Exercise goal.
Repeat all of the rows below with "GUI agent" replaced by "interface agent" and nothing else changed, leaving out the pictures.

>>

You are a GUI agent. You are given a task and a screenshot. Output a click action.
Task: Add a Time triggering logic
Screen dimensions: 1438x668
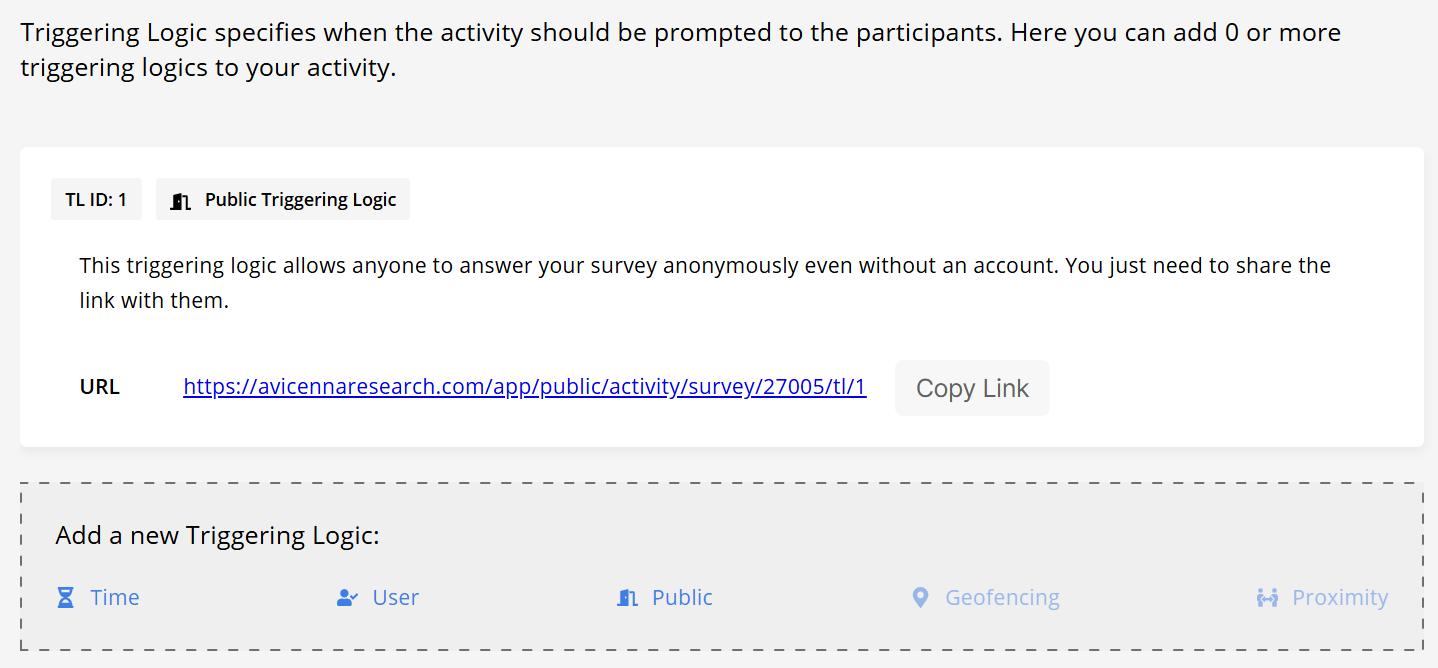coord(114,598)
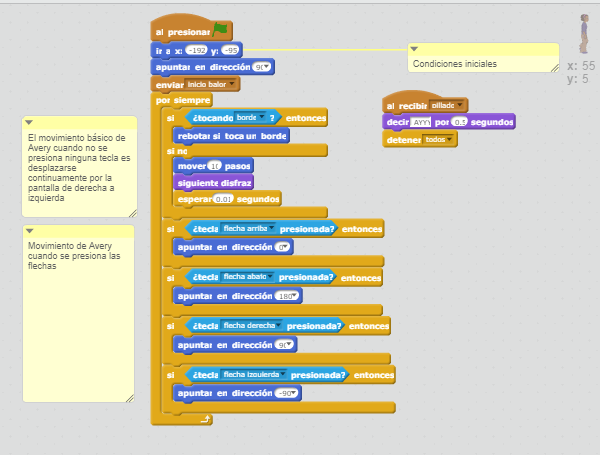This screenshot has height=455, width=600.
Task: Open the message dropdown in 'al recibir' block
Action: (460, 105)
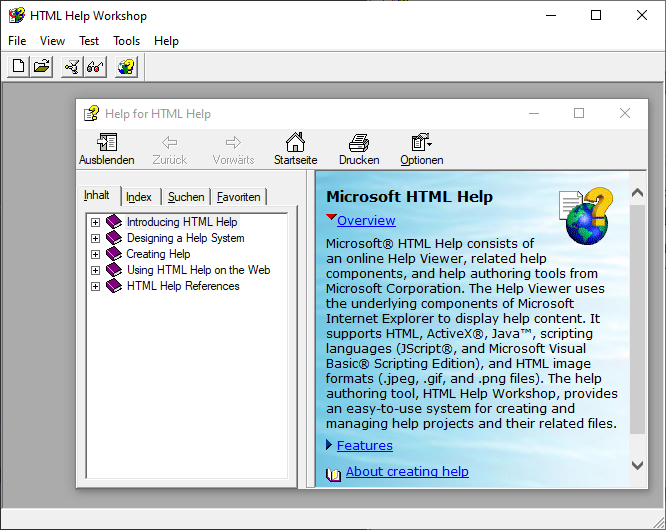Switch to the Suchen tab
Viewport: 666px width, 530px height.
(186, 197)
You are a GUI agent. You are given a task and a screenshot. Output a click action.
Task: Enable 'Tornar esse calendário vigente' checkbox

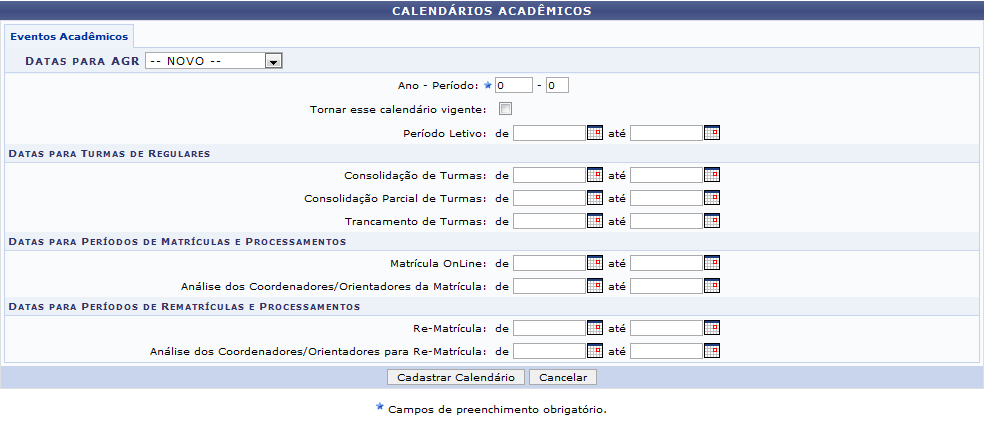point(506,109)
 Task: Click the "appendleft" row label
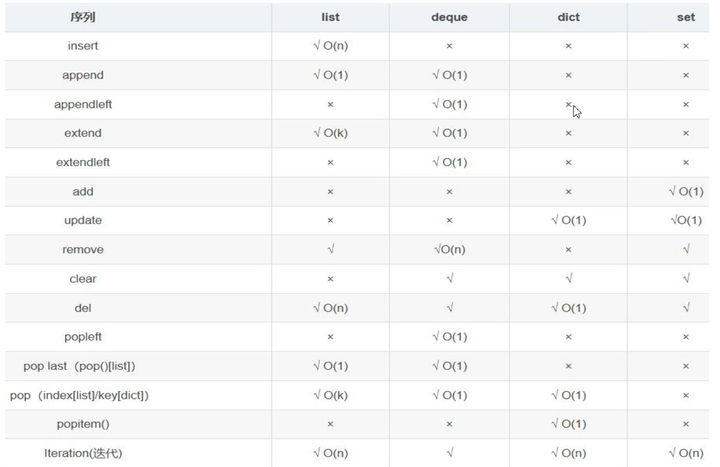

<<

Final result.
You are a interface agent. You are given a task and a screenshot. Output a click action.
Task: Add a Time triggering logic
Screen dimensions: 1438x668
coord(114,598)
This screenshot has height=455, width=600.
Task: Open the message dropdown in 'al recibir' block
Action: (460, 105)
Switch to the Suchen tab
Viewport: 666px width, 530px height.
(186, 197)
You are a interface agent. You are given a task and a screenshot. Output a click action.
Task: Enable 'Tornar esse calendário vigente' checkbox

point(506,109)
 Task: Click the "appendleft" row label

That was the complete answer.